This study was approved by the University of Kentucky’s Institutional Review Board. To begin the study, a research assistant went to the family’s home in order to obtain informed consent. Then couples were given a form about sleep and functioning to fill out daily for seven days. Couples were called daily to remind them to complete the form. Following the last night of the seven-day assessment, couples came into the laboratory. During part of this three-hour lab visit, couples completed a series of questionnaires.

Measures

Sleep Concordance (measured daily for 7 nights).

Each day couples completed a form indicating their bed time (“What time did you go to bed last night?”), and time out of bed (“What time did you get out of bed?”). Sleep concordance was computed by dividing the total amount of time both partners were in bed together by the total amount of time at least one partner was in bed for each night. Both partners received the same sleep concordance score. The mean level of sleep concordance was 53.64, somewhat lower than previous studies that calculated sleep concordance differently using actigraphy (Gunn et al., 2016; 2015).

Attachment (completed once).

The well-established Spousal Attachment Styles Questionnaire (SASQ; Becker et al., 1997) was used to assess attachment. Participants completed three subscales: fearful (avoidant) attachment (Cronbach’s α=0.82), preoccupied (anxious) attachment (Cronbach’s α=0.88) and secure attachment (Cronbach’s α=0.80) for a total of 25 items rated on a Likert scale from 1 “strongly disagree” to 7 “strongly agree”.

Sleep Quality (completed daily for 7 nights).

Sleep quality was assessed using 4 items, each on a scale from 1 to 10: (1) “What was the quality of your sleep?”, (2) “How alert were you when you first woke up?”, (3) “How rested and refreshed were you when you first woke up?” with 10 being the best, and (4) “How difficult was it for you to get up today?”, with 10 being the most difficult; this item was subsequently reverse scored.

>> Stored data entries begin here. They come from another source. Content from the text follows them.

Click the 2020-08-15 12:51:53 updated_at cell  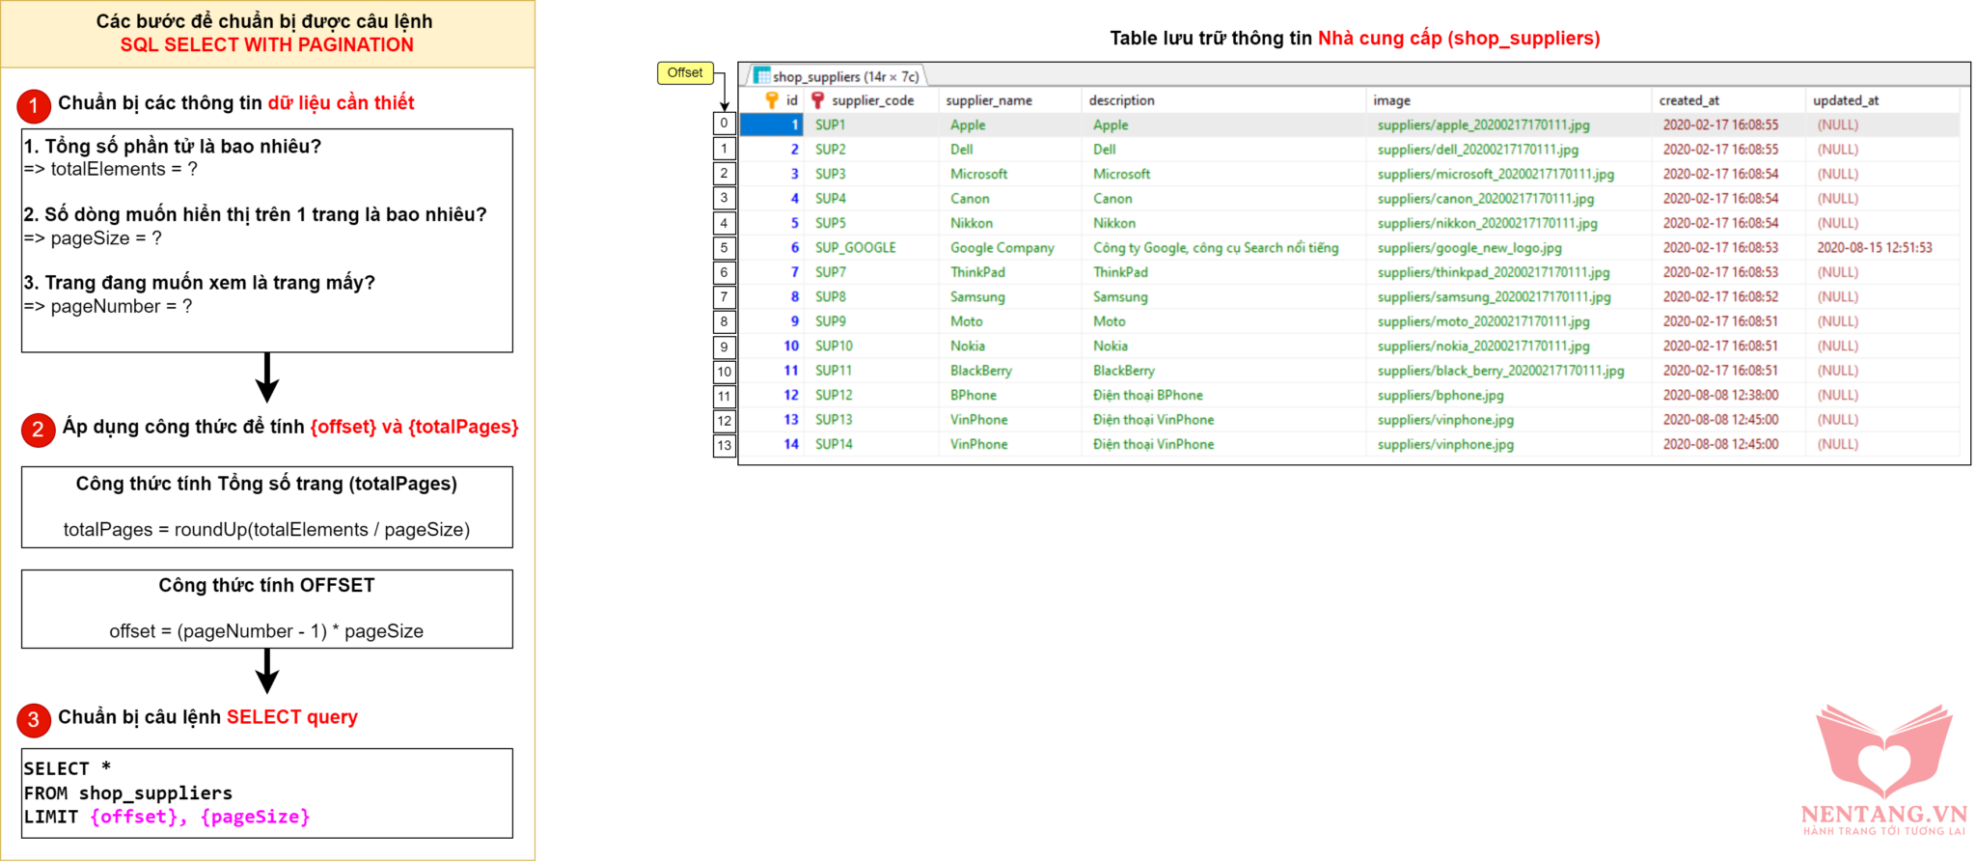tap(1874, 248)
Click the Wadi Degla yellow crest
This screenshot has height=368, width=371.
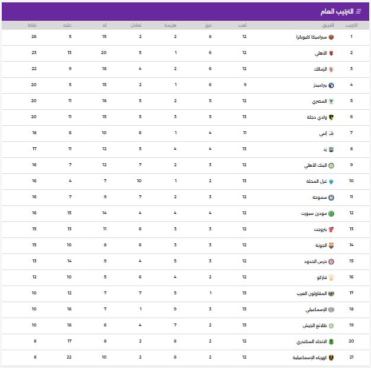click(x=331, y=117)
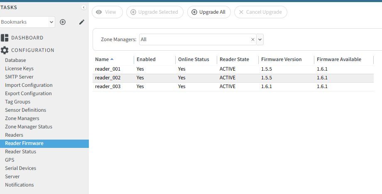382x194 pixels.
Task: Sort by Name column ascending arrow
Action: pos(112,59)
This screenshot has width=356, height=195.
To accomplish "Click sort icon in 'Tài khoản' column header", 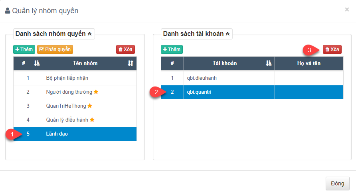I will pos(269,63).
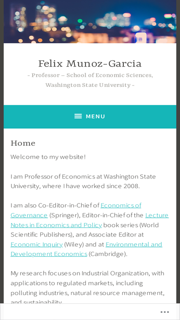Click the word Governance in the underlined link

(x=29, y=215)
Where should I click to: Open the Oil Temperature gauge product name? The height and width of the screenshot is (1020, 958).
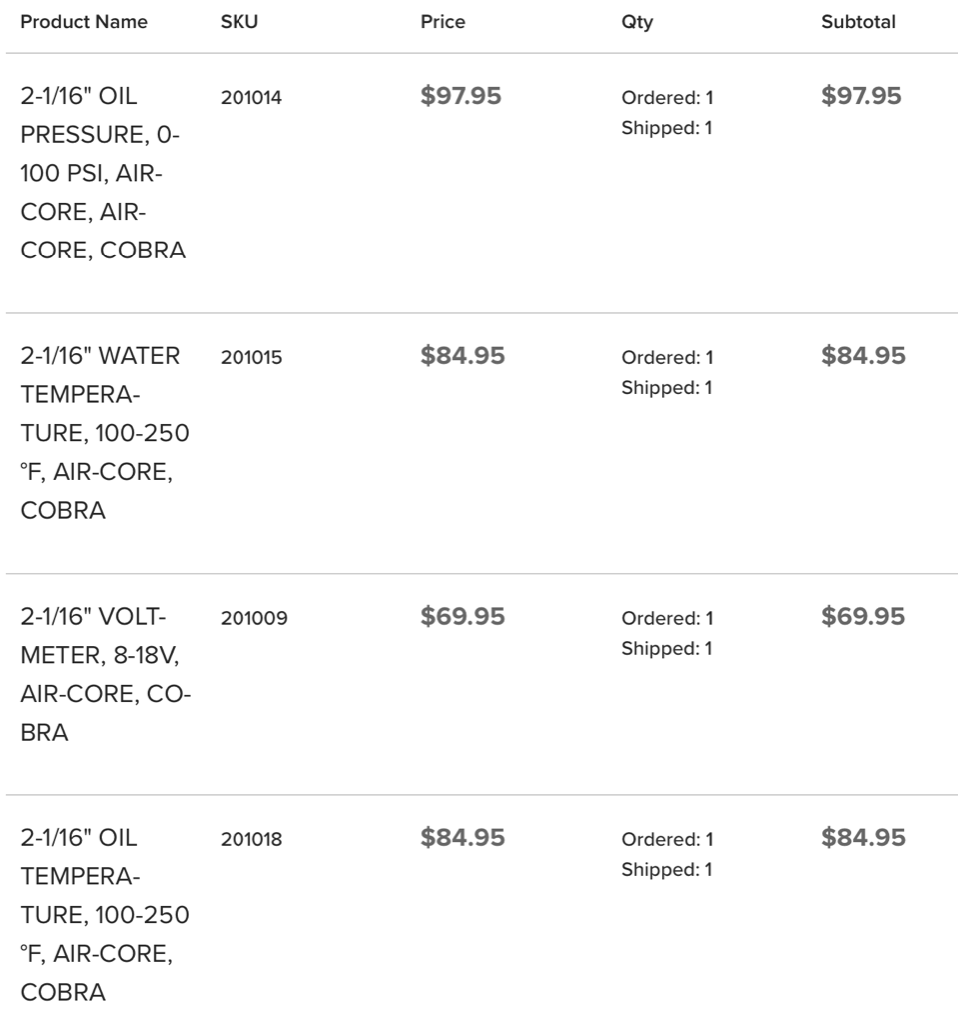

Scores were summed for an overall sleep quality score for each day (Cronbach’s α=0.83).

Related Sleep Variables (completed daily for 7 nights).

In addition to bed time and time out of bed, couples indicated their sleep time and wake time. Sleep efficiency was computed by dividing the total amount of time a person was asleep (wake time – sleep time) by the total amount of time each person was in bed (time out of bed – bed time). In addition, two dummy variables were created (0=no, 1=yes) to indicate if the participant went to bed before his or her partner, and if the participant got out of bed after his or her partner.

Additional Covariates.

Caffeine use was measured daily by asking the number of caffeinated beverages consumed. Napping was measured daily by asking if participants took a nap or not. Sickness was measured daily by asking if participants were sick or not. Years living together, income and age were measured once. Drinking problems were assessed once using the Alcohol Use Disorder Identification Test (AUDIT; Saunders et al., 1993). Depression was measured once using the Center for Epidemiological Studies Depression Scale (CESD; Radloff, 1977).

Data Analyses

Data were analyzed using the multilevel model for intensive longitudinal data from distinguishable dyads described by Bolger and Laurenceau (2013). In this approach, models are estimated for male and female sleep quality simultaneously (in the same equation) using dummy variables. The dependent variable was sleep quality. The predictors of interest were sleep concordance, attachment, and the interaction between sleep concordance and attachment. These models also controlled for sleep efficiency and if the participant went to bed before his or her partner (models controlling for if the participant woke up after his or her partner and both if the participant went to bed before his or her partner and if the participant woke up after his or her partner were also fit, but results were identical so only results controlling for if the participant went to bed before his or her partner were presented). Consistent with best practice in multi-level modeling, within-person variables were person-mean centered for level 1 and the person mean was entered at level 2. Separate models were fit for each of the three attachment scales (secure, fearful, and preoccupied). Significant interactions were probed using the online utility for multi-level models developed by Preacher and colleagues (2006). Interactions were plotted to show associations between sleep concordance and sleep quality at +1 and −1 SD from the mean of the moderator. Although the study is correlational and causality cannot be inferred, the term “effect” was used throughout the description and discussion of results to be consistent with how MLM findings are typically described and to simplify presentation.

Preliminary Analyses

Descriptive statistics of study variables are presented in Table 2. Level 1 missing data were handled using full information maximum likelihood (FIML), an approach recommended by methodologists (Wothke, 2000). Based on responses to sleep quality, 1% of men only completed only one or two diary days, 1% of men and 0.5% of women responded to three diary days, 0.5% of men and 1.5% of women completed four diary days, 2% of men and 2.5% of women completed five diary days, 13% of men and 15.5% of women completed six diary days, and 72.5% of men and women completed all seven diary days. Missingness was not associated with any of the predictor variables in the model. There was less than 10% missing data on all level 2 variables included in the final model, thus casewise deletion was used to handle data missing at level 2.

Table 2:

Descriptive Statistics

Measure M(SD) Men Women
Sleep Quality 23.45 (4.84) 21.98 (5.12)
Sleep Concordance 53.64 (39.16) 53.64 (39.16)
Sleep Efficiency 0.93 (0.07) 0.93 (0.07)
Bed First 0.38 (0.49) 0.41 (0.49)
Caffeine Use 2.47 (2.14) 1.96 (1.87)
Years Living Together 13.63 (5.66) 13.34 (5.90)
Problem Drinking 3.91 (4.21) 2.73 (2.82)
Secure Attachment 41.98 (7.51) 40.60 (8.71)
Avoidant Attachment 12.15 (7.36) 12.84 (7.99)
Anxious Attachment 16.66 (9.30) 13.57 (7.52)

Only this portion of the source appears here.